How's this for a method of reaching consensus?

Suppose a group wants to reach consensus on an issue, and wants individual interests to have as little as possible to do with the decision, and instead wants the group’s interests as a whole taken into consideration as much as possible.

So they do the following:

They meet anonymously online. A computer program knows who each individual is, but does not reveal this to anyone.

The participants discuss the issue, couching the argument in terms of group goals and interests as much as possible.

However, if any of the group can correctly identify any others, the one identified is kicked out of the discussion. (If an attempt is made to identify, and fails, then the one who made the attempt is kicked out instead.)

If too many people are kicked out, then the quorum is lost and the group has to reconvene after a set interval, with all participants re-invited to the new anonymous discussion.

What kind of group would this be for, if any? (I’m imagining probably an ideological one, but maybe my imagination is failing me.)

What would be some ways to game this system, if any? (I figured out one: If losing one more participant would result in loss of quorum, and you’re finding you’re not on the “winning” side of the discussion, you can throw out an identification, and right or wrong someone will get kicked and quorum will be lost.)

Does this even slightly resemble anything that’s actually been tried whether in reality or fiction?

What would be a snazzy name for this method of discovering group consensus?

I don’t think concealing individual identities is helpful in avoiding individual interests; it just makes it harder to see them.

I am sure his has been discussed to no end in the academic literature surrounding game theory. that is probably a good place to look to see what the variables are - maybe not what you think - and what variations there might be on your plan.

The identifying part slightly resembles the Mafia game. http://en.wikipedia.org/wiki/Mafia_(party_game)

Perfect concealment is the same as nonexistence. :wink:

Anyway, the idea isn’t to pretend to avoid individual interests altogether, the idea is to cause them to have as little effect as possible on the final decision. (Again, as per the OP, I’m not advocating that this is often or even ever a good idea… I’m just musing as to whether there could be a way to actually pull it off.) If you let your own interests drive your line of argument, you’re running the risk of being identified and so kicked out of the discussion. Best try to hide your interests as well as possible–and in this context that basically means letting them have as little effect as possible on the conversation.

Just musing here…

I think in practice the tendency is going to be for people to portray their own interests as if they were group interests. I suspect this will happen whether participants are known or unknown.
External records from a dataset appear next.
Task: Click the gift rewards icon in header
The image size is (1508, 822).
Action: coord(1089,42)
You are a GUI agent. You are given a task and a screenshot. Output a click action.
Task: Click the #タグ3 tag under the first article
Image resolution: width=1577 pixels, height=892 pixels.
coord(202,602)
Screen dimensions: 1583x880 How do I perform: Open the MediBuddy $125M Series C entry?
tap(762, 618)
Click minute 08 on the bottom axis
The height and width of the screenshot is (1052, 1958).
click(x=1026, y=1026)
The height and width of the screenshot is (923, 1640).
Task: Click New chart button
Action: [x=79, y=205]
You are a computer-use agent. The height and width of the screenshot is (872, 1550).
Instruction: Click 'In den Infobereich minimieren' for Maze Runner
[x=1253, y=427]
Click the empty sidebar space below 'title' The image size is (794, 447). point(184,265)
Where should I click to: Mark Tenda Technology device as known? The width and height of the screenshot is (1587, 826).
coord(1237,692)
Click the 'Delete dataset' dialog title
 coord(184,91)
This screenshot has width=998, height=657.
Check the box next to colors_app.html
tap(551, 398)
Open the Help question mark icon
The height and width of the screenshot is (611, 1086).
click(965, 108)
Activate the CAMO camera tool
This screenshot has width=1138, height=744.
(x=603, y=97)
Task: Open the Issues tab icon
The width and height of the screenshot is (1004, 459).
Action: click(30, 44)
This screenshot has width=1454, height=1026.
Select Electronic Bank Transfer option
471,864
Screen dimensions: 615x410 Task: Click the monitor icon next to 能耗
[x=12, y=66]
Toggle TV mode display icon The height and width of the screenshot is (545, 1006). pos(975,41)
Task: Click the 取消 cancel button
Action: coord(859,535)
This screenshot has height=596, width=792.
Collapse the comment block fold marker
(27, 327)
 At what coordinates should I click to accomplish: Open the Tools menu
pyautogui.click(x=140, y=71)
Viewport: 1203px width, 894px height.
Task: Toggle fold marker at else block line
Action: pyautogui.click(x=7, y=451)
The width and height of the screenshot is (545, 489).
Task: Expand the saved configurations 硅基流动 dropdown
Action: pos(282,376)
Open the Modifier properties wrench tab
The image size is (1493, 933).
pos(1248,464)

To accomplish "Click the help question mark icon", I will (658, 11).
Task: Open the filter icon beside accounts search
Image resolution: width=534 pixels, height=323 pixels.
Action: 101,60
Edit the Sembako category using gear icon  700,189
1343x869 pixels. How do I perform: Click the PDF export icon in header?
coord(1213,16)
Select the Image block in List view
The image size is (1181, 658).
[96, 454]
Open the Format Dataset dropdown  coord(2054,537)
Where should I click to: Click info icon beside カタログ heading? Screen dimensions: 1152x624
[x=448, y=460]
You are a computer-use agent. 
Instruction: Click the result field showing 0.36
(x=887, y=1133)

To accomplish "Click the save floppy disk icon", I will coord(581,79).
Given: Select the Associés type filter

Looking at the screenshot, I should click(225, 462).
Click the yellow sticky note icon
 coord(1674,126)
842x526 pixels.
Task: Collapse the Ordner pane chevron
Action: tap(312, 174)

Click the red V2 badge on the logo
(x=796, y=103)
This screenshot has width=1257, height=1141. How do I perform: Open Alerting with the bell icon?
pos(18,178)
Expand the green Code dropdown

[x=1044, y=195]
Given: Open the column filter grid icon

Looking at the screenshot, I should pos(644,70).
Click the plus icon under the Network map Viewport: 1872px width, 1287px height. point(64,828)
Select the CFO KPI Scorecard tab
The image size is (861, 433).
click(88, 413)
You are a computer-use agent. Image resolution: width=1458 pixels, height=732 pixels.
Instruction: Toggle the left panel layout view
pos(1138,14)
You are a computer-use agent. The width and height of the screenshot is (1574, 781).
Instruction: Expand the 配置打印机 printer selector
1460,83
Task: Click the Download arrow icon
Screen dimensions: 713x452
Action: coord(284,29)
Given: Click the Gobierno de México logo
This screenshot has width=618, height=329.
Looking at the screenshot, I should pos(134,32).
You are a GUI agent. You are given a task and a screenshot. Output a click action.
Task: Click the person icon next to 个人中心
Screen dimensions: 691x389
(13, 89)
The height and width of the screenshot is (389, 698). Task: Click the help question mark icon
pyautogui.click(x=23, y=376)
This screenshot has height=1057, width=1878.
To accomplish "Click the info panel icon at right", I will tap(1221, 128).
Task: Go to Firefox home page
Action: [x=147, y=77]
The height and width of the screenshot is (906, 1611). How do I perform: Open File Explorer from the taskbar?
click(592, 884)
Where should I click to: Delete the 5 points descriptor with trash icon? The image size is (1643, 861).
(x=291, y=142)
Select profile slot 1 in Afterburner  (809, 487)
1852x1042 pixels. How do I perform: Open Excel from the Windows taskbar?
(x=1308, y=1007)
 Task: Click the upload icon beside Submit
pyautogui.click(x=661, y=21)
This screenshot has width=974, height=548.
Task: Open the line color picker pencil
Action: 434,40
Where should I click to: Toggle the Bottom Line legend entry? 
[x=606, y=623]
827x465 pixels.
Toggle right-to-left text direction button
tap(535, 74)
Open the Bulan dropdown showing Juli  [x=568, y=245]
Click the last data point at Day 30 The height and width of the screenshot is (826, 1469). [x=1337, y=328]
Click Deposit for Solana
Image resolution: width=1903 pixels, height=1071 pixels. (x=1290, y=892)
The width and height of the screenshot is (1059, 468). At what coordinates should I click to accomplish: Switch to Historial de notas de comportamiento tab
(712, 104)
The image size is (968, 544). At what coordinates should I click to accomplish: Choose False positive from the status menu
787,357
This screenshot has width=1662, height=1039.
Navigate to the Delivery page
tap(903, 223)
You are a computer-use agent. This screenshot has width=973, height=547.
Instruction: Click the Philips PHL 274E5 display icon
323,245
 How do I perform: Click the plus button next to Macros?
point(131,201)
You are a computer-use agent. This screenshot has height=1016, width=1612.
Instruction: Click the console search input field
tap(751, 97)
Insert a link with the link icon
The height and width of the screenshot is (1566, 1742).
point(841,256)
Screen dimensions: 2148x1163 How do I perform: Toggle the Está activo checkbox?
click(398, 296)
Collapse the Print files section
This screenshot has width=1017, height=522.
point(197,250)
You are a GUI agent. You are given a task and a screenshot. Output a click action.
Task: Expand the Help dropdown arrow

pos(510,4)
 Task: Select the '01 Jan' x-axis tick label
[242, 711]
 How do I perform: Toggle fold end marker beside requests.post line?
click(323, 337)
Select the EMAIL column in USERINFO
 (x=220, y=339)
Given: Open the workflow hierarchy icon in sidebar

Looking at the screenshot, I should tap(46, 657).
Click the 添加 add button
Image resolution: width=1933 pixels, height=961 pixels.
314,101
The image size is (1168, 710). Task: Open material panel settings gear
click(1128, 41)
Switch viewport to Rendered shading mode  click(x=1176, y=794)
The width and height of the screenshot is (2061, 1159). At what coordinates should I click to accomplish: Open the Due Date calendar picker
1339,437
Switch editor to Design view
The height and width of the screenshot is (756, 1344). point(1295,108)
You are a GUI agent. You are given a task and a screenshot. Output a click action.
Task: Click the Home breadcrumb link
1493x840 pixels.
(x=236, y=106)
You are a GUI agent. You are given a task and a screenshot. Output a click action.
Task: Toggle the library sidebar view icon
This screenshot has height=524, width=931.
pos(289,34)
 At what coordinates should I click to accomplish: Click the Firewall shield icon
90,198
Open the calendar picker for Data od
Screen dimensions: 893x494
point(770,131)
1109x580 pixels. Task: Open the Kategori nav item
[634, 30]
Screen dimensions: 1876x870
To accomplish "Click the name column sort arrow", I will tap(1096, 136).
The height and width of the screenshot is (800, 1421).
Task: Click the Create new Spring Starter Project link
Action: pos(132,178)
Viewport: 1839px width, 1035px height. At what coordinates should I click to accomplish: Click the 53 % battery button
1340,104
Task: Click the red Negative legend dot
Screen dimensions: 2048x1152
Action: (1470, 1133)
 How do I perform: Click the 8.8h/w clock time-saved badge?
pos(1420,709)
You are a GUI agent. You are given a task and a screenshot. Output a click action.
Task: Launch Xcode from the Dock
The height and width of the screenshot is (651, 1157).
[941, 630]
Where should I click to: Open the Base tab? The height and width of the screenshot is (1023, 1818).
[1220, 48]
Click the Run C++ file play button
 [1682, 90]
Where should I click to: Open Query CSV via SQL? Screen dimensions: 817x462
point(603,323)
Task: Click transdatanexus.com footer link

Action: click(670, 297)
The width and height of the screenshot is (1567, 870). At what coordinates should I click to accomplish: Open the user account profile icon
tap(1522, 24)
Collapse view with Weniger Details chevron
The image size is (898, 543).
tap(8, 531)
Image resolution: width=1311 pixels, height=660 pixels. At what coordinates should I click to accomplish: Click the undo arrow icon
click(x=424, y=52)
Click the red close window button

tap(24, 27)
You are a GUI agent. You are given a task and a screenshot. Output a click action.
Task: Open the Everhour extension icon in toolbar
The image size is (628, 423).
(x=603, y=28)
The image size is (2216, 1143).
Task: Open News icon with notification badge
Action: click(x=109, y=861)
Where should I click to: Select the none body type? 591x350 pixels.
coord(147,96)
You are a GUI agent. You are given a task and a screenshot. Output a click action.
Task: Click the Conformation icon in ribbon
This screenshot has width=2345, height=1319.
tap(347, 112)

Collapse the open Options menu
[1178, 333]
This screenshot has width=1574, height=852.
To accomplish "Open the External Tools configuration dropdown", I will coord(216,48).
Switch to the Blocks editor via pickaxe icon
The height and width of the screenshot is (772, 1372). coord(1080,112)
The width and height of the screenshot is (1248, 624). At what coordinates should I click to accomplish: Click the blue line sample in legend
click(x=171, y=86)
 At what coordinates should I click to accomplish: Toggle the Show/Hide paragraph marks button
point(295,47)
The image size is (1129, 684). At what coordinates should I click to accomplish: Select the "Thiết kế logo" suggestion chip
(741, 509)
The problem I see is that this only works if people’s identities and interests can be matched. For (a completely ludicrous) example, the group is setting up a mission to colonize a distant planet. Everyone knows Alice is a lumber industry lobbyist, so she quickly gets identified by her proposals to build the spaceship out of mahogany. No one knows that Bob secretly spends his spare time watching fart fetish videos on Youtube, and while they think it a little odd that someone wants the colonizers to subsist on a bean-based diet, they don’t know who’s coming up with the suggestion, and might think it’s based on sound nutritional principles.

I think what they’re saying is that it’s not biased in favour of people who can discuss impartially; it’s biased in favour of people who can appear to do so.

Also, sometimes issues to which a person has an attachment can be legitimately important. What if only one member of the group was minority X, and someone made a minority-X-hating proposal? They wouldn’t want to speak up, and if the problem is one only they are aware of, the other members won’t be able to speak up.

Besides, what’s to stop a bloc from colluding using another communications method (e.g. SMS)?

The fundamental flaw, which **waterj2 **touched on, is that the proposed method confuses hiding identities with hiding agendas.

A better approach might be one which encouraged or forced all agendas into the open, rather than trying to hide them. Then an intelligent debate can be had on the merits of mahogany spaceships with the clear understanding that Alice’s views can’t be trusted.